Die Folketingswahl 2019 wurde zur „Klimawahl“. Dies geschah jedoch nicht auf Initiative der Parteien, sondern weil vor allem junge Menschen in der Fridays-for-Future-Bewegung von der Straße aus Druck machten. Seither ist unter den Parteien der von Søren Pape erwähnte (weitgehende) Konsens, den CO2-Ausstoß bis 2030 um 70 Prozent zu reduzieren, entstanden.

Im Laufe der vergangenen drei Jahre sind einige Schritte beschlossen worden, um dem Ziel näherzukommen. Doch wie der Klimarat der Regierung wiederholt betont hat, reichen die Initiativen noch nicht, um es zu erreichen.

Die Notwendigkeit, sich von Putins Gas unabhängig zu machen, bedeutet auch, dass das Tempo der grünen Umstellung noch weiter erhöht werden muss. Das bedeutet auch, dass die Politikerinnen und Politiker knallhart priorisieren müssen. Alles zugleich geht nicht. Sollen ausreichend Solar- und Windkraftanlagen, neue Energie-Infrastruktur und Wärmepumpen gebaut und installiert werden, müssen andere Bauprojekte zurückgestellt werden.
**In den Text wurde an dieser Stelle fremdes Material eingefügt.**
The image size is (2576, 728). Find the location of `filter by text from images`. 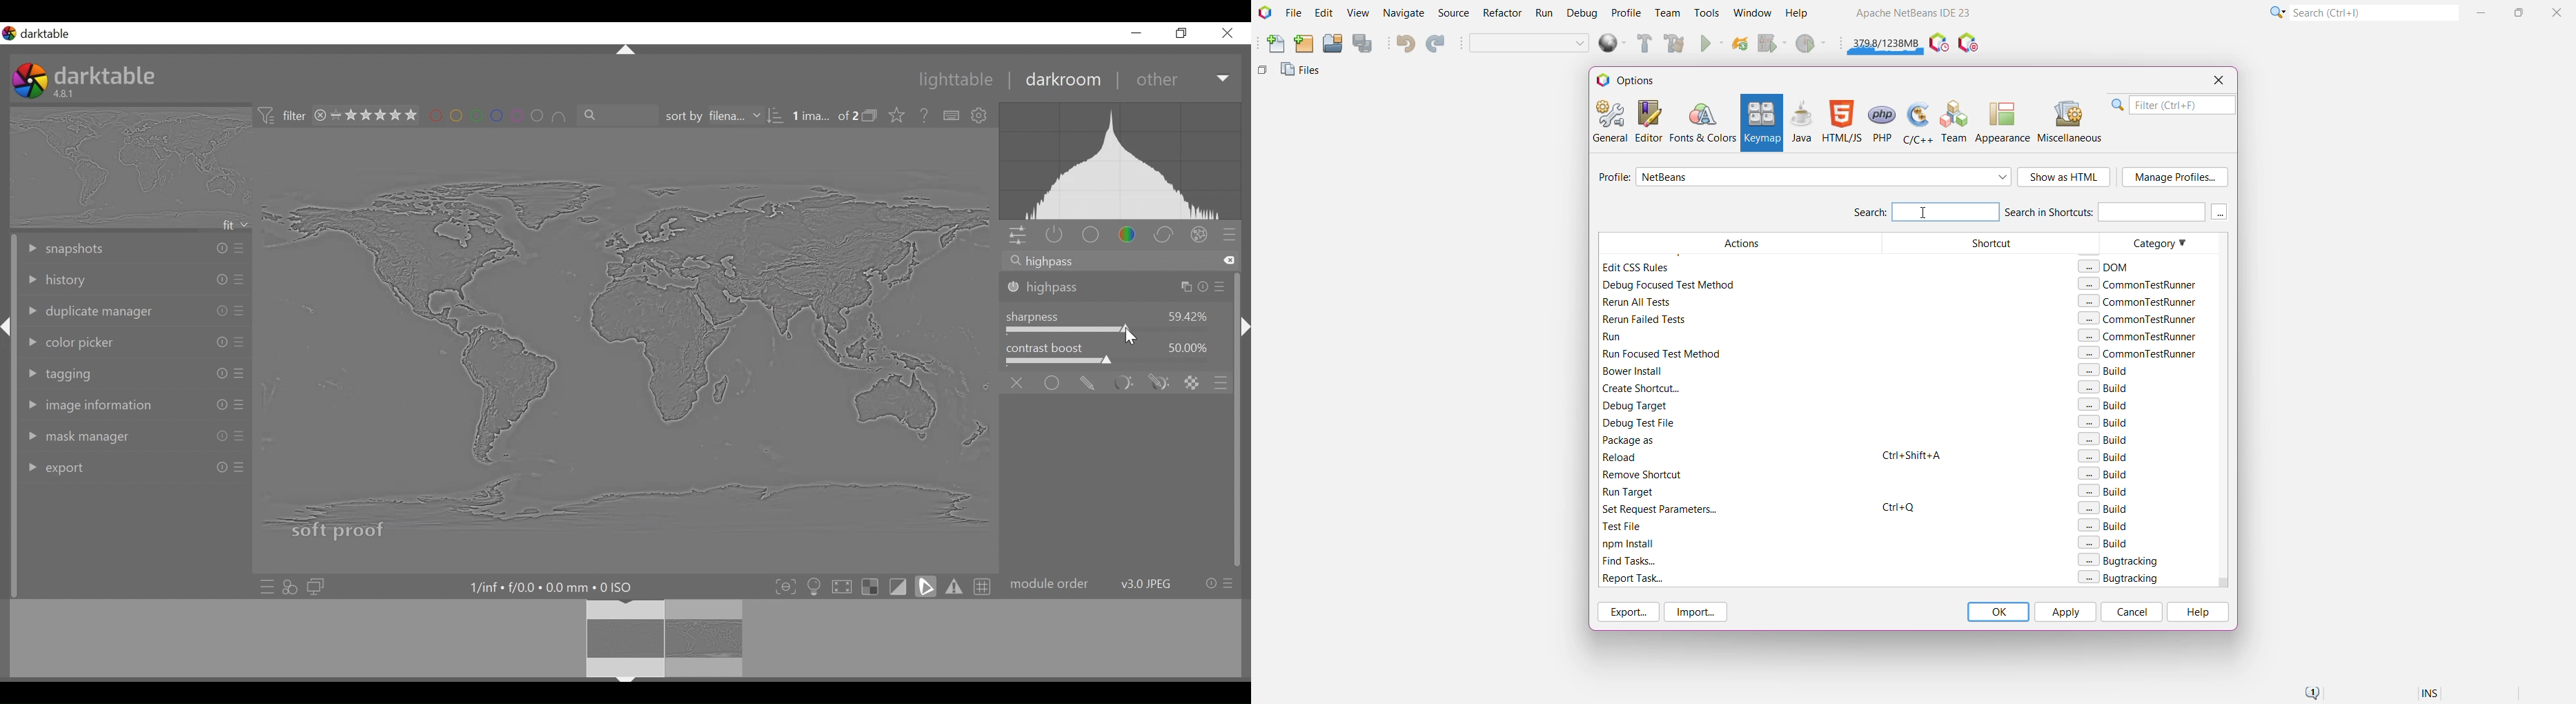

filter by text from images is located at coordinates (616, 115).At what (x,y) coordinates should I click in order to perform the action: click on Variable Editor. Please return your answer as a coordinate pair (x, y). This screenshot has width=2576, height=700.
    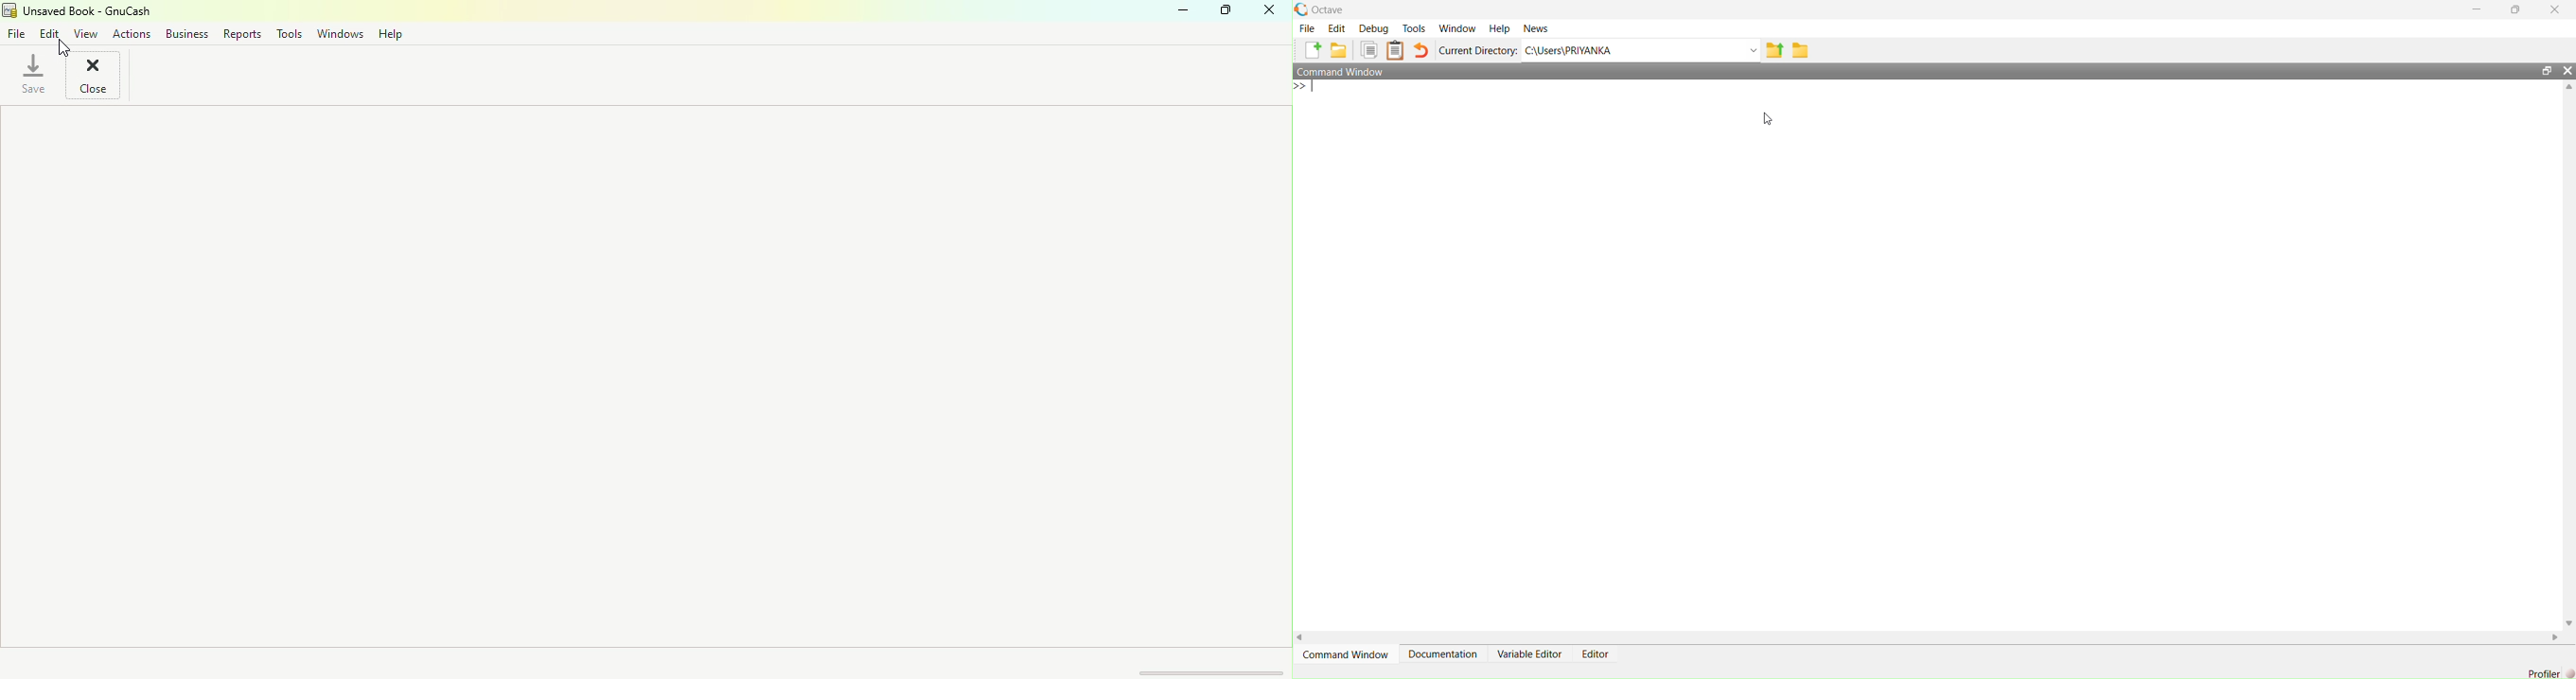
    Looking at the image, I should click on (1529, 654).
Statt einer Bereitschaft zu solchen schweren Entscheidungen vermitteln die Parteien im bisherigen Wahlkampf den Eindruck, sie sonnten sich in dem bisher Erreichten – man müsse die Initiativen nur noch ein wenig ergänzen. 

Was in Wirklichkeit notwendig wäre, ist ein Klimawahlkampf, Version 2.0.